Dans ce livre où plane l’ombre tutélaire d’Alain, régulièrement convoqué, aussi bien comme lecteur laïc des Évangiles que comme maître à penser, Éric Oudin réussit son pari : donner à (re)lire des classiques jusqu’ici universels mais de plus en plus ignorés et faire penser à partir d’eux. Bien sûr, on peut çà et là trouver à redire sur telle ou telle analyse, sur tel ou tel rapprochement, et, à cet égard l’élogieuse préface d’André Comte-Sponville propose parfois une autre approche des textes convoqués. Mais cela n’enlève rien à la qualité du travail d'Eric Oudin, au contraire dirions-nous : qu’on ait, à la lecture des analyses de l’auteur, le sentiment qu’il reste à dire quelque chose du texte néotestamentaire, qu’il y ait encore de l’impensé qu’il faudrait mettre en lumière. Ce livre, relativement modeste par sa taille, n’a d’autre ambition que de susciter un débat et c’est tout ce que l’on doit espérer d’un bel ouvrage de philosophie.

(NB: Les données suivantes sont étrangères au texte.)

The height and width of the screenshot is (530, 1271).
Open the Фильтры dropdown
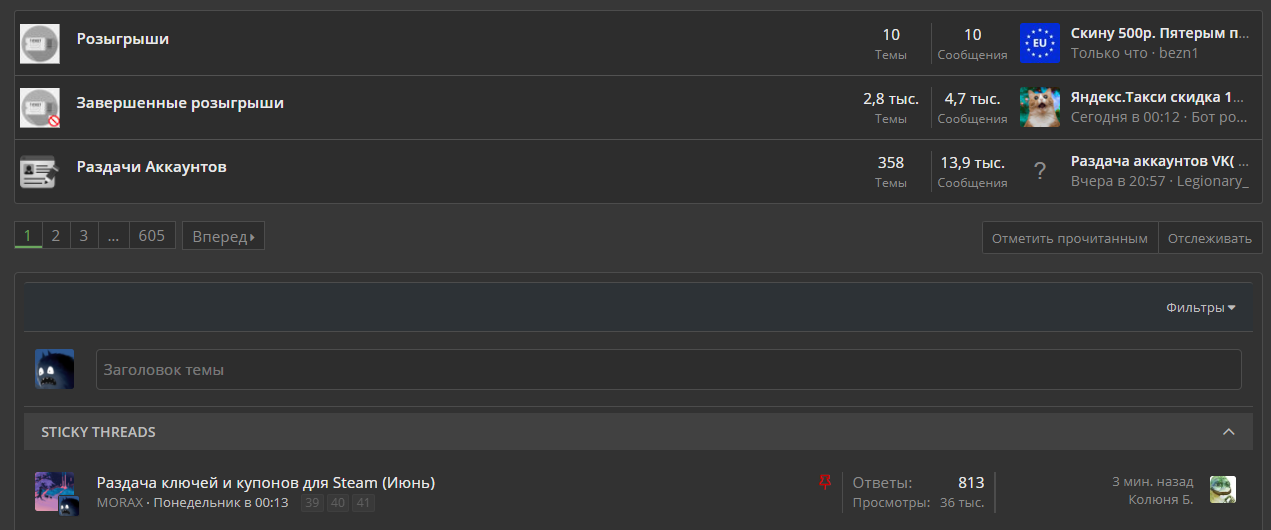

D’une lecture aisée, les chapitres y sont courts et ne s’embarrassent pas de jargon inutile –on peut, de plus, les lire dans le désordre et selon l’humeur ou la curiosité du moment-, on ne saurait trop en conseiller la lecture à des élèves débutants en philosophie ou qui manqueraient singulièrement de culture. Ils y trouveront matière à parfaire cette dernière aussi bien que les germes nécessaires à une bonne réflexion philosophique. À leurs professeurs, on peut également signaler l’usage qu’il pourraient faire de nombreux passages de l’ouvrage en classe de philosophie : par exemple, pour n’en citer que trois, l’épisode de Thomas l’incrédule offre une voie d’entrée remarquable à l’étude de la notion de vérité, ou encore ceux du bon Samaritain ou de la femme adultère, qui permettent d’introduire à la réflexion sur autrui… En vérité, nous le disons, il ne manque qu’une chose à ce livre : un index des passages et des auteurs convoqués aurait été fort utile. Peut-être y songera-t-on au moment d’une réimpression ?

À tous ceux qui cherchent, encore et toujours, à donner du sens à leur existence, mais aussi à vivre au quotidien, ce livre offre des perspectives qui méritent qu’on les médite en toute simplicité.